Ipotnews - Mengacu data ODS (Online Data System) tahun 2022 mencatat jumlah koperasi di Indonesia 130.354 unit dimana total volume usaha mencapai Rp197,8 triliun dan aset Rp281 triliun. Sayangnya kontribusi terhadap perekonomian tergolong masih rendah karena jumlah koperasi yang bergerak di sektor riil masih terbatas.
Deputi Bidang Perkoperasian Kementerian Koperasi dan UKM (KemenKopUKM) Ahmad Zabadi menyatakan perlu upaya peningkatan jumlah koperasi di sektor riil atau produksi demi mendongkrak perekonomian nasional.
Berdasarkan jenisnya koperasi konsumen mendominasi sebanyak 54,70 persen dan koperasi produsen sebanyak 20,68 persen. Sementara jumlah koperasi simpan pinjam (KSP) 14,34 persen. Adapun sisanya merupakan koperasi jasa dan pemasaran.
"Kalau dulu koperasi itu lebih banyak bergerak di simpan pinjam, sekarang ini harus mulai berubah untuk menguatkan ekosistem sektor riil. Kami di Kementerian (KemenKopUKM) telah melakukan exercise di sektor riil ini dan hasilnya bagus," kata Ahmad Zabadi dalam keterangannya, Sabtu (27/7).
Zabadi mencontohkan beberapa transformasi usaha koperasi di sektor riil seperti yang dilakukan oleh Koperasi Pesantren (Kopontren) Al-Ittifaq di Ciwidey, Bandung, Jawa Barat yang sukses mengelola sektor pertanian dan berkontribusi besar bagi peningkatan pendapatan masyarakat. Hasil panen dari petani diserap dengan harga yang layak oleh koperasi dan kemudian dipasarkan ke super market atau perhotelan.
Contoh lain yang menjadi salah satu program transformasi unggulan koperasi adalah hilirisasi produk sawit.

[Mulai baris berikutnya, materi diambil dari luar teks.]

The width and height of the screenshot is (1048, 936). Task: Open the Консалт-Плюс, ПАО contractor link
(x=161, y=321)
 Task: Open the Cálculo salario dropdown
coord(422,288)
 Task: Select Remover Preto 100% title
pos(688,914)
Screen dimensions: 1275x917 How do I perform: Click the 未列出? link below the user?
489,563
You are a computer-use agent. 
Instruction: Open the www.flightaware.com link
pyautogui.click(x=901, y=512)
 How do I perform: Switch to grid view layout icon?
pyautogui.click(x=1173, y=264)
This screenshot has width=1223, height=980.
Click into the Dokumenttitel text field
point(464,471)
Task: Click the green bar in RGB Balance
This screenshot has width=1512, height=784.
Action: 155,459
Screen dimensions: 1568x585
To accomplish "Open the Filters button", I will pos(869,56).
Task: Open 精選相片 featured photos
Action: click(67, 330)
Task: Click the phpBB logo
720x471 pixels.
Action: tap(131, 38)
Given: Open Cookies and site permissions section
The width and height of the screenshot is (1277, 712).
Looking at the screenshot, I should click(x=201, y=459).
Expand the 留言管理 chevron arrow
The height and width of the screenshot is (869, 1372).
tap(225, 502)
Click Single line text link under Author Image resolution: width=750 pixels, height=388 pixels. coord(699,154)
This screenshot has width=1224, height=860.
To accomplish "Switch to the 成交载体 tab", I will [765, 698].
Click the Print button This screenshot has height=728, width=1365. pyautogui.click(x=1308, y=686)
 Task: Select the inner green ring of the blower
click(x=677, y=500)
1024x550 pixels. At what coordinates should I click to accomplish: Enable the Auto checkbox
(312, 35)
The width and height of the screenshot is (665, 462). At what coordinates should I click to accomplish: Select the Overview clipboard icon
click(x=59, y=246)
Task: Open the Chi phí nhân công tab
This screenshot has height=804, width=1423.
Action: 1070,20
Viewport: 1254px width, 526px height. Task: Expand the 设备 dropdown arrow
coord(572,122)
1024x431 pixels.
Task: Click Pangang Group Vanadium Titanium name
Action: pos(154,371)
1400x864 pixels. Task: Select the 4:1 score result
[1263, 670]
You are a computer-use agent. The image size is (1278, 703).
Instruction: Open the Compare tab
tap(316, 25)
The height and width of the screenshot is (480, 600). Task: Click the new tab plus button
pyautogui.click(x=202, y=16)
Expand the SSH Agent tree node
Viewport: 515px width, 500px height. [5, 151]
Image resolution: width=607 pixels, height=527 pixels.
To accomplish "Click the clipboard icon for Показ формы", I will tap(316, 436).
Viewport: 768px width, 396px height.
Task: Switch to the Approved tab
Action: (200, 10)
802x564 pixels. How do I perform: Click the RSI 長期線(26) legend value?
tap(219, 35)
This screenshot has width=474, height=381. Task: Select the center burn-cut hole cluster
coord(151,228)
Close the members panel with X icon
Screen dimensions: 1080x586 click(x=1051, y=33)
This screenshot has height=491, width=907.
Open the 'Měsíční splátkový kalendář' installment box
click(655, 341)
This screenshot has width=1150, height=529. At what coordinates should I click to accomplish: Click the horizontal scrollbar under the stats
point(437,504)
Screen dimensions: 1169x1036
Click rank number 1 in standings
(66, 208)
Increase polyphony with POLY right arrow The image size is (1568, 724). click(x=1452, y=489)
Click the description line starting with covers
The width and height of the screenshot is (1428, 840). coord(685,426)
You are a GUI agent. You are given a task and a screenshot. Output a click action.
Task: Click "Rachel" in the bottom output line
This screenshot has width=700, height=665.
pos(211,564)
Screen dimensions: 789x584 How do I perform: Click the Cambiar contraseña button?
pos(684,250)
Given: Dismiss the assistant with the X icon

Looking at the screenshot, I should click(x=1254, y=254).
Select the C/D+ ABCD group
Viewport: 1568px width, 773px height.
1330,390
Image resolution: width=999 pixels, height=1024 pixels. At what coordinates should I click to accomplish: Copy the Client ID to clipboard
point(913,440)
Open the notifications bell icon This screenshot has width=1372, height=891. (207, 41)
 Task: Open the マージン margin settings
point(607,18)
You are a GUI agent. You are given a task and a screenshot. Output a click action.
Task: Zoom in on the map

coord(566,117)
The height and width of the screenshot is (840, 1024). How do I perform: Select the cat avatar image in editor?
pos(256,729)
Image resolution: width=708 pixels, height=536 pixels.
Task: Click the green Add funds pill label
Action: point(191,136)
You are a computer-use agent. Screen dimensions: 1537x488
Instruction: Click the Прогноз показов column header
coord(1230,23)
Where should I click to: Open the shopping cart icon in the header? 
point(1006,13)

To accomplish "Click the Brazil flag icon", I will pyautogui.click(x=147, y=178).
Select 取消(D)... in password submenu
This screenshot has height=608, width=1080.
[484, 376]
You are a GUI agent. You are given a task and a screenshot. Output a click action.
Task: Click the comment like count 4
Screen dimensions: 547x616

Selama ini sawit hanya diekspor dalam bentuk tandan buah segar, namun KemenKopUKM mendorong koperasi untuk mulai mengolahnya menjadi minyak makan merah dimana pabrik pertama telah diresmikan oleh presiden Joko Widodo di Deli Serdang Maret lalu.
"Beberapa contoh sukses transformasi koperasi tersebut menjadi bukti bahwa koperasi mampu berkontribusi besar bagi perekonomian," kata dia.
Ditegaskan Zabadi bahwa misi untuk membawa koperasi di Indonesia maju dan berkembang secara modern serta lebih dominan bergerak di sektor riil, maka diperlukan dukungan regulasi yang proaktif. Untuk itu KemenKopUKM sedang berupaya maksimal untuk mendorong revisi UU Perkoperasian agar segera disahkan.
"Agenda terpenting dalam penataan usaha simpan pinjam adalah penguatan ekosistem kelembagaan melalui dua pilar yaitu lembaga pengawasan KSP dan lembaga penjaminan simpanan KSP. Hal itu hanya dapat dilakukan melalui revisi UU Perkoperasian," kata Zabadi.